Fahad Nasser Al-Khalaf
Al Razi Orthopedic Hospital, Kuwait
Title: Ramp lesion - menisco-capsular tears
Biography
Biography: Fahad Nasser Al-Khalaf
Abstract
Meniscal tears are seen frequently with ACL injuries. Literature shows about 40% meniscal injuries are associated with ACL rupture. Since the late 1980’s medial meniscus posterior horn injuries has been described. Recent literature has shown more detailed classifications of the posterior horn injuries and its meniscocapsular separation which is now known as ramp lesions. Ramp lesions are difficult to diagnose.

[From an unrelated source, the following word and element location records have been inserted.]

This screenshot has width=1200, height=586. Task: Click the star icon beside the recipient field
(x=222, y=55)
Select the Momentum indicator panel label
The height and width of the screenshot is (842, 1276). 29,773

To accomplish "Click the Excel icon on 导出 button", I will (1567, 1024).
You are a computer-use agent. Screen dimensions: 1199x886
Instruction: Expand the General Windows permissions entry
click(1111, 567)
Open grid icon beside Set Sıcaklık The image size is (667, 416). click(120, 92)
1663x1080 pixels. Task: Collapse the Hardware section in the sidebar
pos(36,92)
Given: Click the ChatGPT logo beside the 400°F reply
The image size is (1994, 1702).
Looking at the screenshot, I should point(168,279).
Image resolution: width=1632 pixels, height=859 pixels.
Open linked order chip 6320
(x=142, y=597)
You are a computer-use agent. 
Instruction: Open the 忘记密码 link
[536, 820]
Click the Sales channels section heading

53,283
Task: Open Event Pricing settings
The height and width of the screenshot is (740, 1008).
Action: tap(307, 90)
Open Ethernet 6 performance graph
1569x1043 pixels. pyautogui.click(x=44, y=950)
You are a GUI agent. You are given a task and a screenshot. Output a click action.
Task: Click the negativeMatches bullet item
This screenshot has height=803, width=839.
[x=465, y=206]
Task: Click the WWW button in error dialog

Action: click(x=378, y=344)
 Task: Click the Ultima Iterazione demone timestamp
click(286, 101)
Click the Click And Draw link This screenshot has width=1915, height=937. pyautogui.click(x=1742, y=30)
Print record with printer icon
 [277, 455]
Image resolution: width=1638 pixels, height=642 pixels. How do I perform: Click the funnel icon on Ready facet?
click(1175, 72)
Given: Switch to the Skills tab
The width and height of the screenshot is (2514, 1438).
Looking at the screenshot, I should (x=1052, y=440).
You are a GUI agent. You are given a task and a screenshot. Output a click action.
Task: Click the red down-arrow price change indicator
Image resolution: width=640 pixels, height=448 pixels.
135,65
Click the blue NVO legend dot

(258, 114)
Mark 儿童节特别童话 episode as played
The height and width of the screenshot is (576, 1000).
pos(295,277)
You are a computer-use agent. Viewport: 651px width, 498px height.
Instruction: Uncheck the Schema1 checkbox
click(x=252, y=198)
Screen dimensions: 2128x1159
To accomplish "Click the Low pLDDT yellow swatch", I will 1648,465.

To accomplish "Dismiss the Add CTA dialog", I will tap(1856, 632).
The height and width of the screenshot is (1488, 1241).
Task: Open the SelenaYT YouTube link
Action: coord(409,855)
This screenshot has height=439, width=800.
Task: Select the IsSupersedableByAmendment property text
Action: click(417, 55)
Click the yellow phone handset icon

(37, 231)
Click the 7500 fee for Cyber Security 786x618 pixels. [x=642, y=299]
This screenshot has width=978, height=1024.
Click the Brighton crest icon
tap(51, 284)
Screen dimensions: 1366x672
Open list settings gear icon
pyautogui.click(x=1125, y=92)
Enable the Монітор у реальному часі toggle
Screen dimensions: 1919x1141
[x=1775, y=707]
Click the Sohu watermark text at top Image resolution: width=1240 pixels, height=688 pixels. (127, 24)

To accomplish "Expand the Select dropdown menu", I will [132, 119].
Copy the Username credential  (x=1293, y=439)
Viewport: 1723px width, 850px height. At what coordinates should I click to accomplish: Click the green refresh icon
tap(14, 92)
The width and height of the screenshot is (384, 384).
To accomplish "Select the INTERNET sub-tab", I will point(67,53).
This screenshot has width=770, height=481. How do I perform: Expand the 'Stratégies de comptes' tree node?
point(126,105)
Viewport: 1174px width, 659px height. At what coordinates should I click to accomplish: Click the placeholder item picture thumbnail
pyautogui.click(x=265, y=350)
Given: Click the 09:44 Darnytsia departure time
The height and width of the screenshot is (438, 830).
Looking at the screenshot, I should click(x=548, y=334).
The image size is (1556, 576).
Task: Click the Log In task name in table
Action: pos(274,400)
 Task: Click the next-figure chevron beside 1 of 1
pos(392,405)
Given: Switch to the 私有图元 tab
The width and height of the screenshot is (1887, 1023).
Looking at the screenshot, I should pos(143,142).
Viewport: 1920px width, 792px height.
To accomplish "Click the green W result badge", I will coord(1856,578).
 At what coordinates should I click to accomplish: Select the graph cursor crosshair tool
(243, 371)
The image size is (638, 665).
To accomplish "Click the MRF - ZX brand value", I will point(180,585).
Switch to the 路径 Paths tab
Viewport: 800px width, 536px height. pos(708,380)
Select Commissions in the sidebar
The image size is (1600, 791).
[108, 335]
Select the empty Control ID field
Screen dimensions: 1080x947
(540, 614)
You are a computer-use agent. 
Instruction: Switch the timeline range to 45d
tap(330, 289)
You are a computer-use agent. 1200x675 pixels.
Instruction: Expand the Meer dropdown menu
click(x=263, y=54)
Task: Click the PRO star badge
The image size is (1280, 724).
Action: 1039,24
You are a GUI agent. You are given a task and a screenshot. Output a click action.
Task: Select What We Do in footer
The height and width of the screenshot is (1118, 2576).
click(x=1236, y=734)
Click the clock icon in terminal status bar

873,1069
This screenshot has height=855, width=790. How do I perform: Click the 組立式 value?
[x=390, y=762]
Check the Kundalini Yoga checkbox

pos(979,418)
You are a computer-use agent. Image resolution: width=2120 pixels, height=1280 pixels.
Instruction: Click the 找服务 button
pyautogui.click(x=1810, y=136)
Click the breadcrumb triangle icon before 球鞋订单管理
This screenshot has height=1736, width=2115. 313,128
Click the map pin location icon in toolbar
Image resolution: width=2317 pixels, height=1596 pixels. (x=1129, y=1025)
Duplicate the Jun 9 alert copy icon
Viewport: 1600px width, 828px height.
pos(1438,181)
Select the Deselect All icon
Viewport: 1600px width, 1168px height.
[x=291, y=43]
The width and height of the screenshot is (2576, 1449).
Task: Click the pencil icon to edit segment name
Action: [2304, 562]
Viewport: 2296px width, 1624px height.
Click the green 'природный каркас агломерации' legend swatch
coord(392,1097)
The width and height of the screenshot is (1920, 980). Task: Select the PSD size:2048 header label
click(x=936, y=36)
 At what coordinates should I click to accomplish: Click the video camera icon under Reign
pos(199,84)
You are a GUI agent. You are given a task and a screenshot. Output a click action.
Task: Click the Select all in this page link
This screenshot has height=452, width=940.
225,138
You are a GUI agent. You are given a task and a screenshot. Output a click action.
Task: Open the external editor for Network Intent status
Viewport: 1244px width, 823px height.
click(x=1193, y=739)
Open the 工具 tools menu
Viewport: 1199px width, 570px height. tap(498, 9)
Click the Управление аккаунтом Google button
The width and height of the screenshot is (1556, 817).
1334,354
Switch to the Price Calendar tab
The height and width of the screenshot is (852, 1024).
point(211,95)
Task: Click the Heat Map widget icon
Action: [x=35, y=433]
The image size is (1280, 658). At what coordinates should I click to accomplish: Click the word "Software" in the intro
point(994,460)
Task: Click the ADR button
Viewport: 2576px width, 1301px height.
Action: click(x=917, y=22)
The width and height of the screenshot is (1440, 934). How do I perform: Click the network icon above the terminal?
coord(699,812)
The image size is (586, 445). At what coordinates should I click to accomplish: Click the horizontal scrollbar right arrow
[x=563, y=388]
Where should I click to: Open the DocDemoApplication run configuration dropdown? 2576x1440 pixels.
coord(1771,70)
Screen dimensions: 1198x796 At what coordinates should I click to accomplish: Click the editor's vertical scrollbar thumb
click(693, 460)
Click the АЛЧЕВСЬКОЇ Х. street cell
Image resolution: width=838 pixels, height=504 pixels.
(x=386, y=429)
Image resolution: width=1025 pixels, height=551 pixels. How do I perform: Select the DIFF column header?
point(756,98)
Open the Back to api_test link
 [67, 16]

Images such as MRI have low sensitivity for diagnosing meniscocapsular tears. The gold standard diagnostic tool is arthroscopy. Since ramp lesion are at the “blind spot” of the posterior knee compartment, it became a standard step in the diagnostic arthroscopy to visualize the postro-medial compartment to roll out ramp lesion in the setting of ACL rupture which its incidence can be up to 17%. Unrecognized large ramp lesions can be responsible for failed reconstructed ACL. Biomechanical and laboratory studies shown that un-repaired RAMP lesions can be responsible for increased tibio-femral joint laxity and increased tibial external/internal rotation which increases the stress over the reconstructed ACL and might be a direct cause of graft failure. Surgical repair of ramp lesion can be technically demanding with increased risk of saphenous nerve injury. Different approaches have been proposed for repair, and each repair can carry its own advantages and disadvantages. Out side-in technique carries the highest risk and should be done with caution. All-inside and inside-out techniques demonstrated higher success and it’s more supported by literature. There is no specific rehab protocol for ramp lesion repair. Currently ACL rehab protocol is used for isolated ramp or concomitant ramp and ACL reconstruction with similar result as isolated ACL rehab.